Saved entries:
★ ★ ★ ★ ★ ★ ★

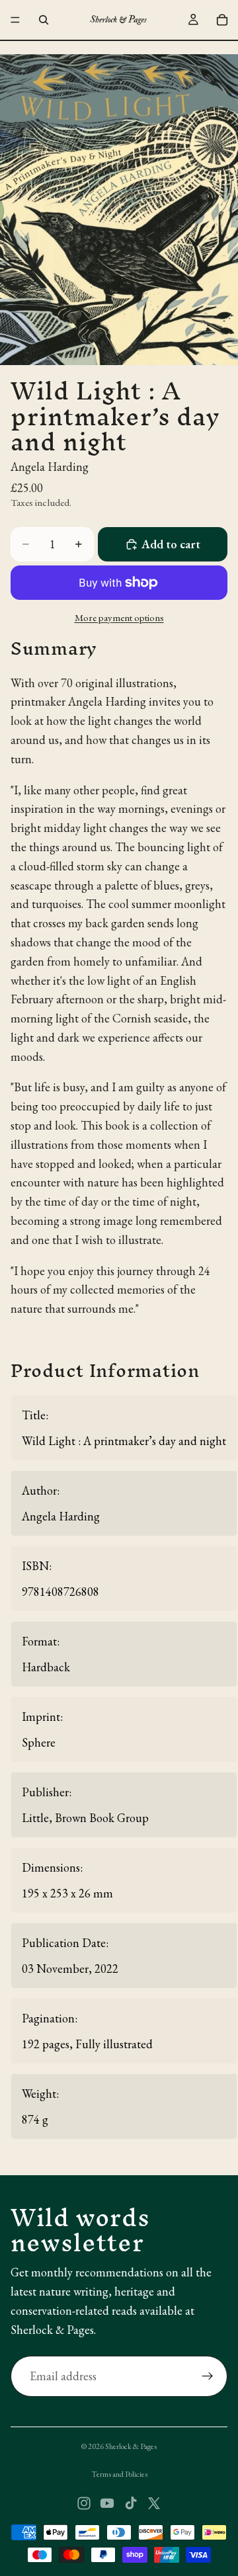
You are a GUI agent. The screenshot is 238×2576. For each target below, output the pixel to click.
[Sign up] (207, 2376)
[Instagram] (84, 2503)
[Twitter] (154, 2503)
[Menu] (15, 20)
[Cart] (222, 19)
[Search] (43, 19)
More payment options (119, 617)
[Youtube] (107, 2503)
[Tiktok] (131, 2503)
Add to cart (170, 544)
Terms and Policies (119, 2474)
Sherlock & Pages (131, 2446)
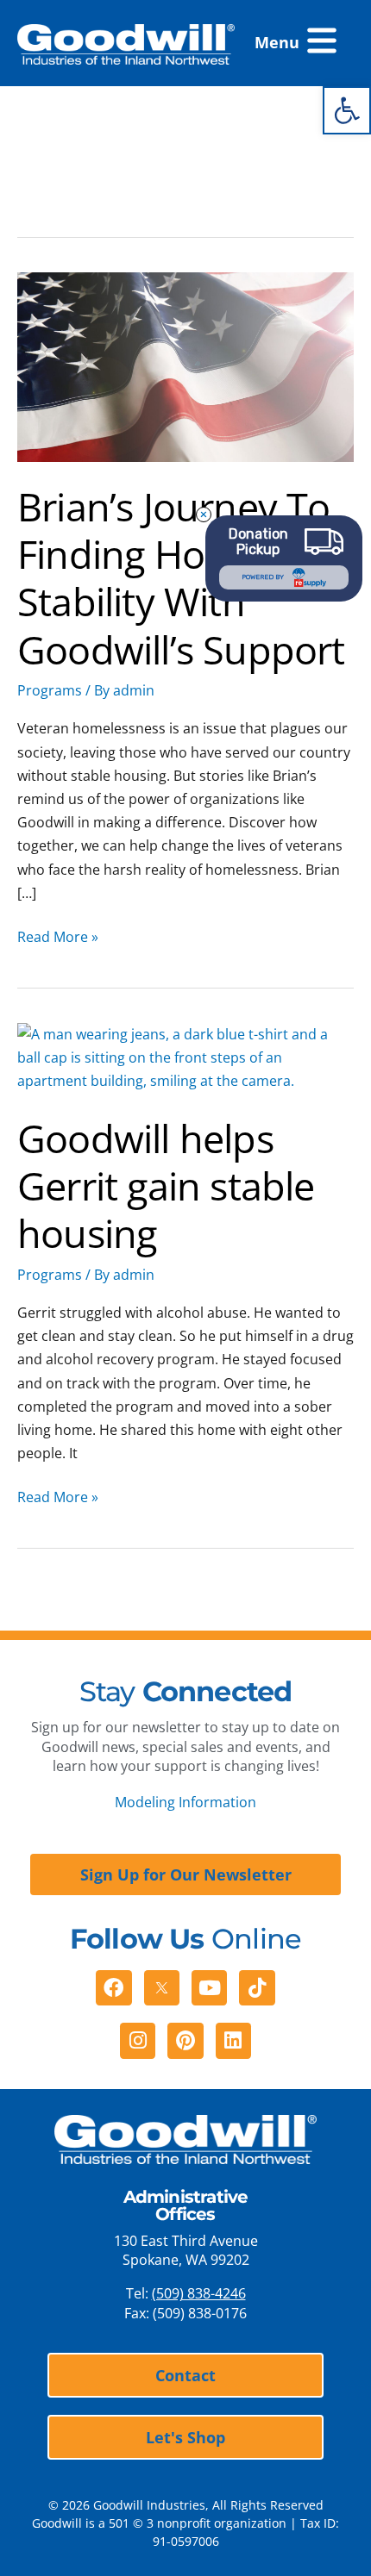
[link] (347, 110)
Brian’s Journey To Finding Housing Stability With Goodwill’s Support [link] (181, 578)
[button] (296, 43)
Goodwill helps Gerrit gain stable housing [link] (166, 1186)
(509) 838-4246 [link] (199, 2293)
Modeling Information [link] (185, 1802)
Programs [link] (49, 690)
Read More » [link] (57, 936)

★ ★ ★ ★ ★ ★ ★

What is expected :: Please report how many lines of the entries above include "More". Only the number is wanted.

Result :: 2